Genre: R&B ,Early R&B ,Doo Wop
Origin: U.S.A
Active: 1950 - 1965
Listen on Coda
Billy Ward established the Dominoes—sometimes billed as Billy Ward & the Dominoes—with an unusually polished musical lineage among 1940s R&B vocal ensembles, traceable directly to his own conservatory schooling. While many R&B performers drew from gospel roots and Bo Diddley had childhood violin lessons, few groups could claim a founder who studied at Juilliard. Ward’s father served as a minister and his mother worked as a musician; the boy displayed prodigious talent early, receiving formal instruction in classical theory, composition, and performance. By his preteen years he already played organ for his father’s church services and, at fourteen, earned a composition prize from the noted New York pedagogue, composer, and administrator Walter Damrosch. After World War II service, Ward attended the Art Institute of Chicago and the Juilliard School of Music in New York, later teaching voice there while also taking Broadway work in the late 1940s. From his former pupils he assembled the original Dominoes lineup—Clyde McPhatter on lead, Charlie White on tenor, Joe Lamont on baritone, and Bill Brown on bass.

The Dominoes captured successive talent contests, among them an appearance on Arthur Godfrey’s Talent Scouts, which generated bookings and secured an audition with Federal Records chief Ralph Bass late in 1950. Federal, newly launched under Syd Nathan’s King Records umbrella, signed the group. Featuring McPhatter’s soaring high-tenor lead, the Dominoes introduced a strikingly original sound and scored a number-six R&B hit in early 1951 with “Do Something for Me,” cut at their debut session. The following May they reached the R&B summit with “Sixty Minute Man,” a landmark double-entendre release widely recognized as an early rock-and-roll record and a pivotal bridge between gospel and blues. Capitalizing on that breakthrough, the quartet remained on the road for the next seven months, cultivating widespread popularity and solidifying their status among the premier R&B attractions of the period.

Beyond polished arrangements and McPhatter’s singular timbre, the Dominoes stood out for crossing entrenched racial boundaries. They commanded fervent support inside Black communities while also attracting a devoted minority following among young white listeners in the early 1950s—an audience that, though modest at the time, foreshadowed the broader rock-and-roll explosion four years later. Internal friction surfaced as early as 1951, however: Charlie White departed and was replaced by James Van Loan; Bill Brown left and was succeeded by David McNeil, previously of the Larks. White and Brown later joined the short-lived Checkers, while the reconfigured Dominoes continued charting with “I Am with You” and “That’s What You’re Doing to Me” before returning to number one for ten weeks in 1952 with “Have Mercy Baby.”

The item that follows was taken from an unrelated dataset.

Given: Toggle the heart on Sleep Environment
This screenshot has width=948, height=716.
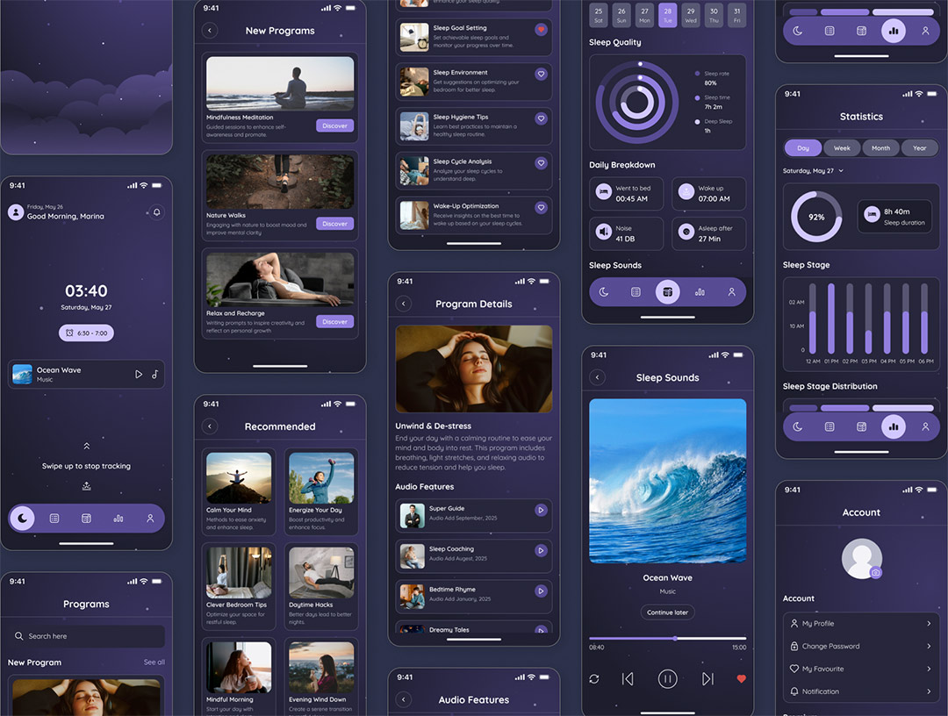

Despite these achievements, resentment grew over Ward’s tight control of both musical direction and finances. Although his classical background justified his authority on arrangements and repertoire, the public’s enthusiasm centered on the vocal performances—particularly McPhatter’s—and the singers themselves received minimal compensation. McPhatter earned barely a subsistence wage and was often promoted as “Clyde Ward” to suggest he was Billy’s brother. In April 1953 McPhatter exited; encouraged by Atlantic Records president Ahmet Ertegun, he promptly formed the Drifters. His departure stunned the Dominoes’ core Black audience, yet Ward had already prepared a successor: the previous year he had recruited former boxer Jackie Wilson, whose high-tenor voice rivaled or surpassed McPhatter’s. Wilson assumed the lead slot, and the Dominoes maintained their performance schedule and Federal contract. Their subsequent singles included “You Can’t Keep a Good Man Down” and “Rags to Riches.” Further personnel changes followed when David McNeil entered military service, leaving the lineup as Jackie Wilson (lead), James Van Loan (second tenor), Milton Marle (baritone), and Cliff Givens (bass), with Ward still directing.

In 1954 Ward allowed the Federal contract to lapse, citing inadequate royalties despite strong sales that had once forced Nathan’s pressing plant into overtime. That August the group signed with Jubilee Records, releasing two singles before moving to Decca early in 1955, where they finally achieved a national pop hit with “St. Teresa of the Roses.” Unable to repeat that success, the Dominoes watched Wilson depart for a solo career in late 1956. Ward recruited ex-Lark Eugene Mumford as the new lead and secured a Liberty Records deal; the refreshed ensemble scored a durable pop hit with “Star Dust,” which charted for twenty-four weeks and peaked at number thirteen. No further major hits followed, although singles continued on ABC into the late 1950s. The Dominoes kept performing into the 1960s, and compilation albums occasionally appeared that highlighted McPhatter’s and Wilson’s contributions. Today they are chiefly recalled through those two singers’ later accomplishments, although “Sixty Minute Man” retains independent historical stature as a groundbreaking R&B recording.